The decisions construing Code of Civil Procedure, sections 1060 and 1061, have held declaratory relief to be proper only where there is a justiciable controversy, as distinguished [226 Cal. App. 2d 603] from a difference or dispute of a hypothetical or abstract character, from one that is academic or moot. (Monahan v. Department of Water & Power (1941) 48 Cal. App. 2d 746, 750-751 [120 P.2d 730].) [3] A party seeking declaratory relief must plead facts rather than conclusions of law and must show a controversy of concrete actuality as opposed to one which is merely academic or hypothetical. (Wilson v. Transit Authority (1962) 199 Cal. App. 2d 716, 722-724 [19 Cal. Rptr. 59].) Thus, the broad allegation that the parties are unable to agree on the interpretation of various provisions in a contract does not render declaratory relief necessary and proper. (Taliaferro v. Taliaferro (1959) 171 Cal. App. 2d 1, 7-8 [339 P.2d 594].) [4] "And the bare allegation that a statute is in some particulars vague to the point where one bound to observe it is uncertain as to just what is thereby required is not a compelling reason why a court should attempt in a declaratory action to direct in detail the manner in which and the methods by which the administrative agency shall administer the law." (Paraco, Inc. v. Department of Agriculture (1953) 118 Cal. App. 2d 348, 357 [257 P.2d 981].) Where it is apparent that the defendant does not actually oppose the position taken by the plaintiff, there obviously can be no controversy and there is nothing to be determined by the court. (Maxwell v. Brougher (1950) 99 Cal. App. 2d 824, 828 [222 P.2d 910].)

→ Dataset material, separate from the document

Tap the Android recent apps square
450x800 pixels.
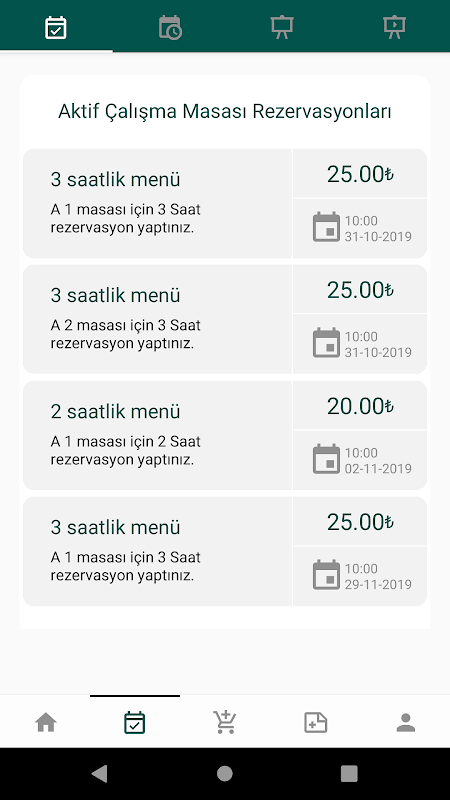[349, 773]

[5] In the instant case, the broad allegations of the complaint that appellants and respondents were unable to agree as to the constitutionality and interpretation of all of the challenged sections of the Education Code did not render declaratory relief necessary and proper within the meaning of Code of Civil Procedure, section 1061. Although the complaint, as above noted, did allege one concrete and actual point of disagreement between the parties and would therefore appear immune to attack by demurrer, respondents denied the existence of any such dispute in their motion to dismiss the action as sham. It is now settled that a speaking motion of this nature has been superseded by the enactment of Code of Civil Procedure, section 437c, and must be treated as a motion for summary judgment. (See Lerner v. Ehrlich (1963) 222 Cal. App. 2d 168, 171-172 [35 Cal. Rptr. 106], and cases therein cited.) In the present case, however, appellants did not raise any question as to the propriety of respondents' use of the motion to dismiss, and the entire matter was duly argued and considered upon its merits. Moreover, respondents' [226 Cal. App. 2d 604] motion was adequately supported by an affidavit and by records judicially noticeable by the court and was not opposed by appellants. It follows that the technically improper form of the motion must be deemed nonprejudicial. (Fidelity & Dep. Co. v. Claude Fisher Co. (1958) 161 Cal. App. 2d 431, 434-435 [327 P.2d 78].) Even when tested by the standards set forth in Code of Civil Procedure, section 437c, respondents' motion was clearly sufficient to establish the absence of any justiciable controversy as required by Code of Civil Procedure, section 1061.

Judgment affirmed.

Agee, J., and Taylor, J., concurred.

FN 1. Each of the enumerated sections has since been recodified. See now Education Code, sections 3003-3009, 3204- 3210, 3306, and 1976.